*** Opening Extracted information ***
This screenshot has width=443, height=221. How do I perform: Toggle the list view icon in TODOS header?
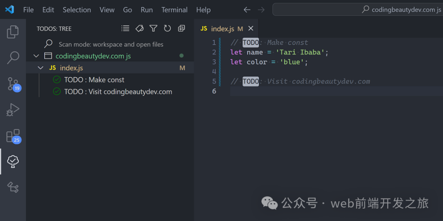[x=126, y=28]
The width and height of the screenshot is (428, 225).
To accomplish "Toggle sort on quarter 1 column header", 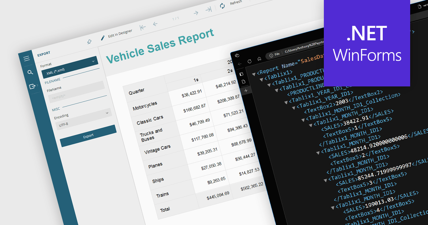I will (x=196, y=79).
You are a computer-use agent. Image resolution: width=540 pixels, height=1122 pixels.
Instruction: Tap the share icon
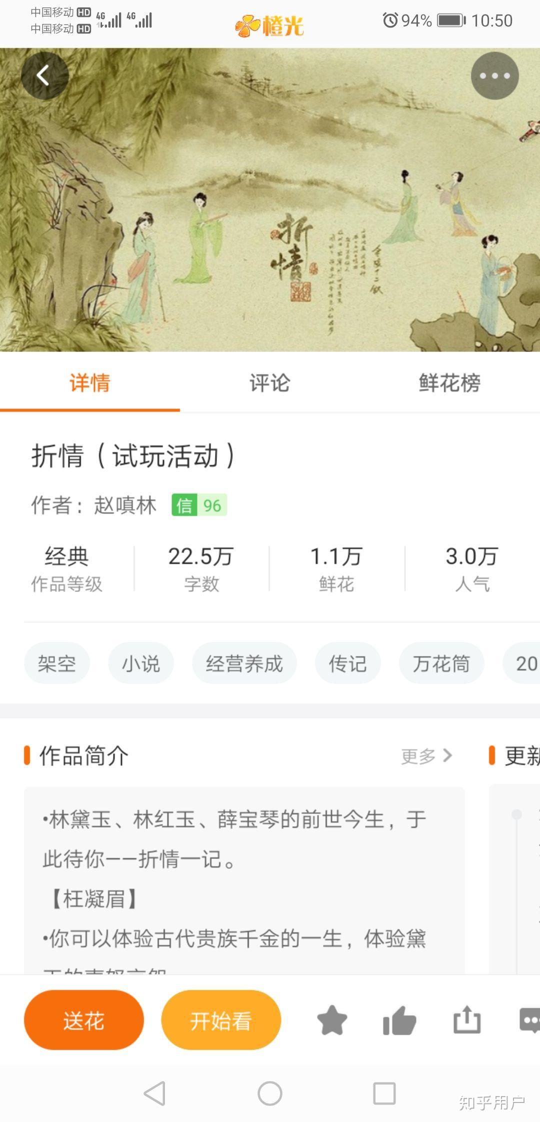[x=467, y=1020]
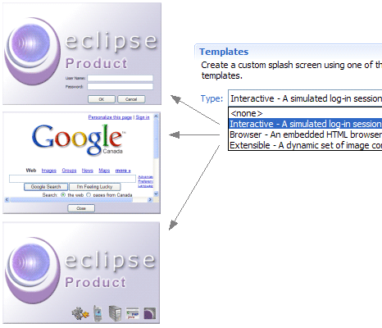Click the PHP Java web window icon
This screenshot has width=382, height=328.
(133, 313)
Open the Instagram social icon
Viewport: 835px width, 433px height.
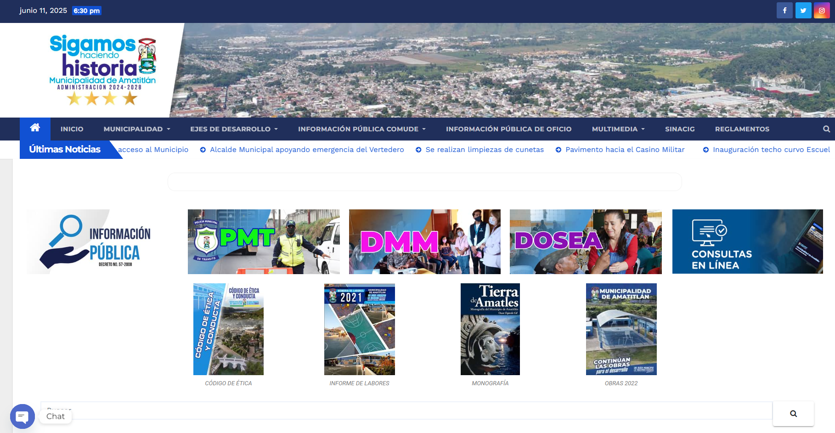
*** Closing Extracted information ***
§ Assignment
From the line containing "You are a computer-use" down to the last line of the entries above, copy each line exactly and nothing more. Leave pictures out.

§ Task response
You are a computer-use agent. Image resolution: width=540 pixels, height=1122 pixels.
Instruction: Tap the share icon
[x=467, y=1020]
Click the PHP Java web window icon
This screenshot has width=382, height=328.
(133, 313)
Open the Instagram social icon
Viewport: 835px width, 433px height.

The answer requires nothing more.